--- Begin PROVIDED DATA ---

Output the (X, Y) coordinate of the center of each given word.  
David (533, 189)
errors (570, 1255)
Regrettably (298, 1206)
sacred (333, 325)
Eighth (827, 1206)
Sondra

--- End PROVIDED DATA ---

WHAT IS EXPECTED
Turn the entries above into a numbered list, leaving out any blank lines.

SOLUTION FOR THIS TASK
1. Output the (X, Y) coordinate of the center of each given word.  
2. David (533, 189)
3. errors (570, 1255)
4. Regrettably (298, 1206)
5. sacred (333, 325)
6. Eighth (827, 1206)
7. Sondra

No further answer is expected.